▶ **The problem**:
Quote the whole listing word for word. Do not include the pictures.

▶ **Excerpted data**:
__________

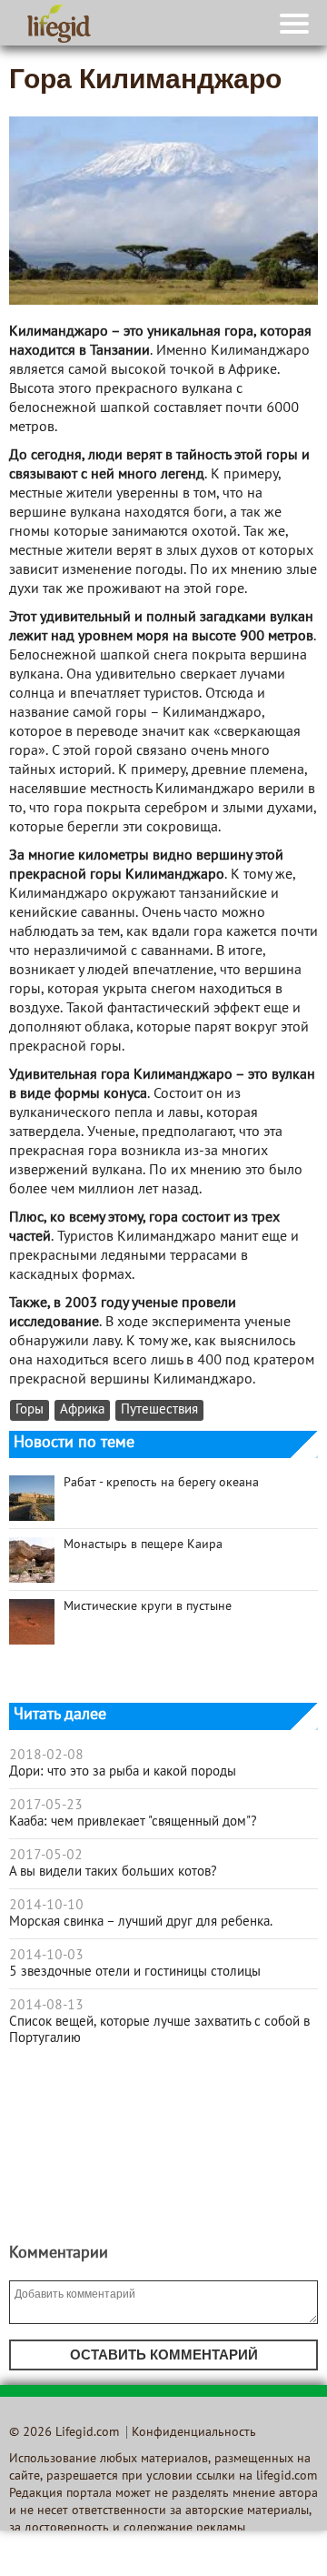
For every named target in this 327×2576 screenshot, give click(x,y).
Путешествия (159, 1410)
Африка (82, 1410)
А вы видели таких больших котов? (113, 1872)
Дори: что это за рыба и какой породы (122, 1772)
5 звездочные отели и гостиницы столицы (135, 1972)
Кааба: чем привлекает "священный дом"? (133, 1822)
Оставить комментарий (164, 2354)
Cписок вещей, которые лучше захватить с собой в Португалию (159, 2030)
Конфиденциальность (194, 2433)
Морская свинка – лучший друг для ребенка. (140, 1922)
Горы (29, 1410)
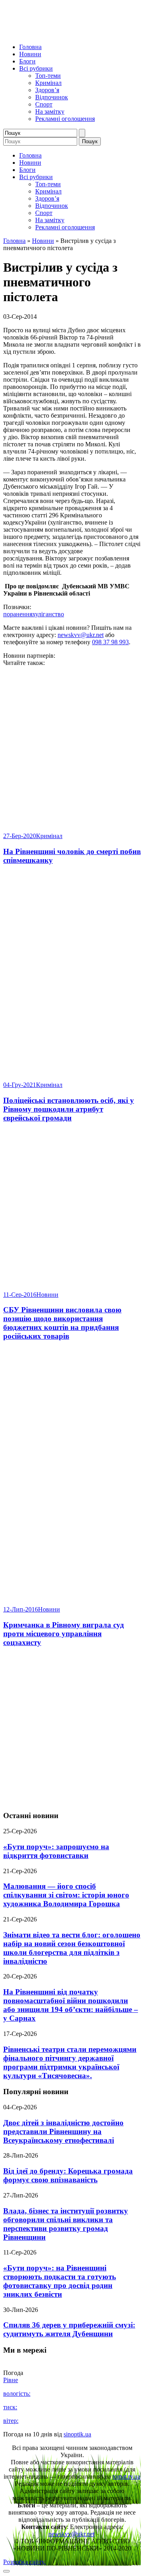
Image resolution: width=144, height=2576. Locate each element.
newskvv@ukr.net (81, 634)
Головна (30, 46)
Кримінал (48, 82)
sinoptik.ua (77, 2434)
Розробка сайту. (24, 2561)
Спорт (43, 104)
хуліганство (48, 614)
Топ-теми (48, 75)
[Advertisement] (72, 1729)
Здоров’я (47, 90)
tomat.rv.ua (126, 2476)
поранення (17, 614)
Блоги (27, 61)
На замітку (49, 111)
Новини (30, 54)
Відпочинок (51, 97)
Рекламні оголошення (65, 118)
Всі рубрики (36, 68)
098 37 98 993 (110, 642)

__________

▶ **Response for this exercise**:
For every named target in this 327×2576 screenshot, give click(x,y).
Путешествия (159, 1410)
Африка (82, 1410)
А вы видели таких больших котов? (113, 1872)
Дори: что это за рыба и какой породы (122, 1772)
5 звездочные отели и гостиницы столицы (135, 1972)
Кааба: чем привлекает "священный дом"? (133, 1822)
Оставить комментарий (164, 2354)
Cписок вещей, которые лучше захватить с собой в Португалию (159, 2030)
Конфиденциальность (194, 2433)
Морская свинка – лучший друг для ребенка. (140, 1922)
Горы (29, 1410)
Image resolution: width=144, height=2576. Locate each element.
newskvv@ukr.net (81, 634)
Головна (30, 46)
Кримінал (48, 82)
sinoptik.ua (77, 2434)
Розробка сайту. (24, 2561)
Спорт (43, 104)
хуліганство (48, 614)
Топ-теми (48, 75)
[Advertisement] (72, 1729)
Здоров’я (47, 90)
tomat.rv.ua (126, 2476)
поранення (17, 614)
Блоги (27, 61)
На замітку (49, 111)
Новини (30, 54)
Відпочинок (51, 97)
Рекламні оголошення (65, 118)
Всі рубрики (36, 68)
098 37 98 993 (110, 642)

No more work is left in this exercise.